TL;DR: try putting this into your scripts metadata: @inject-into content

That error most often occurs when trying to inject the script into the page context on a website with a strict content security policy.

Injecting into the content script context can usually circumvent this issue. You can do that by using the @inject-into key with the value content or auto. auto attempts to inject into the page context and if an error occurs it should automatically fallback to content. You can read more about available keys here.

Note, this error is due to the webpage's content security policy, which the user has no control over. While injecting into the content context will usually allow script execution, it is not always a perfect solution since there are some things you can not accomplish in the content script context. Unfortunately, it is the only alternative for strict security policies, currently.

[mjabdulm]

Hi Justin, Thanks a lot for this option. I'm able to proceed now. Thanks. Cheers Abdul On 12-Mar-2021, at 1:52 PM, Justin Wasack ***@***.***> wrote: @mjabdulm <https://github.com/mjabdulm> TL;DR: try putting this into your scripts metadata: @inject-into content That error most often occurs when trying to inject the script into the page context on a website with a script content security policy. Injecting into the content script context can usually circumvent this issue. You can do that by using the @inject-into key with the value content or auto. auto attempts to inject into the page context and if an error occurs it should automatically fallback to content. You can read more about available keys here <https://github.com/quoid/userscripts#userscript-metadata>. Note, this error is due to the webpage's content security policy, which the user has no control over. While injecting into the content context will usually allow script execution, it is not always a perfect solution since there are some things you can not accomplish in the content script context. Unfortunately, it is the only alternative for strict security policies, currently. — You are receiving this because you were mentioned. Reply to this email directly, view it on GitHub <#106 (comment)>, or unsubscribe <https://github.com/notifications/unsubscribe-auth/AHDZNWI2PVLDZT7PHLDGUBDTDG6MDANCNFSM4ZBX2KLA>.

[TraderStf]

@quoid
May I add this explanation in the FAQ section?
Or add it to another new section: Common Errors/Problems/?? what title?

Common Errors

[Error] Refused to execute a script because its hash, its nonce, or 'unsafe-inline' does not appear in the script-src directive of the Content Security Policy...

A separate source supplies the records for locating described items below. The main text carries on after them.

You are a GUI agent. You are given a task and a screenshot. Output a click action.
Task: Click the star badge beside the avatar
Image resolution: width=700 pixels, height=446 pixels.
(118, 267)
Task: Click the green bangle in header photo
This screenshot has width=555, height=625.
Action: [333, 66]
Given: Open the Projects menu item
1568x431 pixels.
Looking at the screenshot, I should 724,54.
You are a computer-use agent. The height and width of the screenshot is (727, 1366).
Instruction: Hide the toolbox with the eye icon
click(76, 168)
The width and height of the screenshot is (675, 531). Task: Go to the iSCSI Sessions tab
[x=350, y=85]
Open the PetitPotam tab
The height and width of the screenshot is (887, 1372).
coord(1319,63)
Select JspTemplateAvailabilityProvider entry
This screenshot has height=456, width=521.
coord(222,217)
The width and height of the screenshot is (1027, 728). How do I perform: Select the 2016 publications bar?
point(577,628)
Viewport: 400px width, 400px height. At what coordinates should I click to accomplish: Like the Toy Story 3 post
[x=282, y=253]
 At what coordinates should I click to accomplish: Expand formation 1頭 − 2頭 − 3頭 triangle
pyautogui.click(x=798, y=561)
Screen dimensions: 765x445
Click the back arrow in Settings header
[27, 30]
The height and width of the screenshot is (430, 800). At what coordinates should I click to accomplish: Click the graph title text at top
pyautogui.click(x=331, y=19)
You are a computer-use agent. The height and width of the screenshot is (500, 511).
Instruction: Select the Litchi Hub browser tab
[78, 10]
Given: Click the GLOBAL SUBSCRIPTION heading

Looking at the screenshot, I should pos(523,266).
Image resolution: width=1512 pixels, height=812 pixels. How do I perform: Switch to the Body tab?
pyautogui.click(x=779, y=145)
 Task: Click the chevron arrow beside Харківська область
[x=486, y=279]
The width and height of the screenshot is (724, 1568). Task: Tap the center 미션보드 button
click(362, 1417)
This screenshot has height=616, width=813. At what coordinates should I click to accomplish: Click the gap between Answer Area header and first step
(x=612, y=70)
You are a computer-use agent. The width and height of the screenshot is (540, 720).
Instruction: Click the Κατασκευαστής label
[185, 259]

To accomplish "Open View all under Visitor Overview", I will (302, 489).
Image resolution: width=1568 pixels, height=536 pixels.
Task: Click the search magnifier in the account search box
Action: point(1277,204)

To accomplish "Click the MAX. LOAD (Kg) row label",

It occurs when trying to inject the script into the page context which as script Content Security Policy (CSP).

Injecting into the content script context @inject-into content usually circumvent this issue.
Use @inject-into with the value content or auto (default).
auto attempts to inject into the page context and if an error occurs it automatically fallback to content.
Ref. Metadata

This error is due to the webpage's CSP, which the user has no control over.
While injecting into the content context will usually allow script execution, it is not always a perfect solution since there are some things you can not accomplish in the content script context.
Unfortunately, it is the only alternative for strict CSP, currently.

[TraderStf]

If you have other previous error-solutions to add to the FAQ, just point me to them, I will do the blabla 💼
A good faq is less wasted time for you with rookies like me 😜

[quoid]

@TraderStf I have already done this for next update, but thank you for offer.